(Records to use begins)

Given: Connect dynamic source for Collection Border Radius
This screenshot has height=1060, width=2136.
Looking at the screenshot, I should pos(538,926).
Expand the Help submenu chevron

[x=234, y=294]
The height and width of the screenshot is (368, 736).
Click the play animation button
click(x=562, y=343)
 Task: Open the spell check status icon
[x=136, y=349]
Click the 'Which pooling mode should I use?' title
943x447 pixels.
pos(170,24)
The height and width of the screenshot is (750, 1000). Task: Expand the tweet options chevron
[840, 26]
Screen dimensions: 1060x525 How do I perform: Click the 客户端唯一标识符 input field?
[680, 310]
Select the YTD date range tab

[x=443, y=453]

(Records to use ends)

# Task item
The response should consist of all the entries, copied without any alteration.

# Answer below
Given: Connect dynamic source for Collection Border Radius
This screenshot has height=1060, width=2136.
Looking at the screenshot, I should pos(538,926).
Expand the Help submenu chevron

[x=234, y=294]
The height and width of the screenshot is (368, 736).
Click the play animation button
click(x=562, y=343)
 Task: Open the spell check status icon
[x=136, y=349]
Click the 'Which pooling mode should I use?' title
943x447 pixels.
pos(170,24)
The height and width of the screenshot is (750, 1000). Task: Expand the tweet options chevron
[840, 26]
Screen dimensions: 1060x525 How do I perform: Click the 客户端唯一标识符 input field?
[680, 310]
Select the YTD date range tab

[x=443, y=453]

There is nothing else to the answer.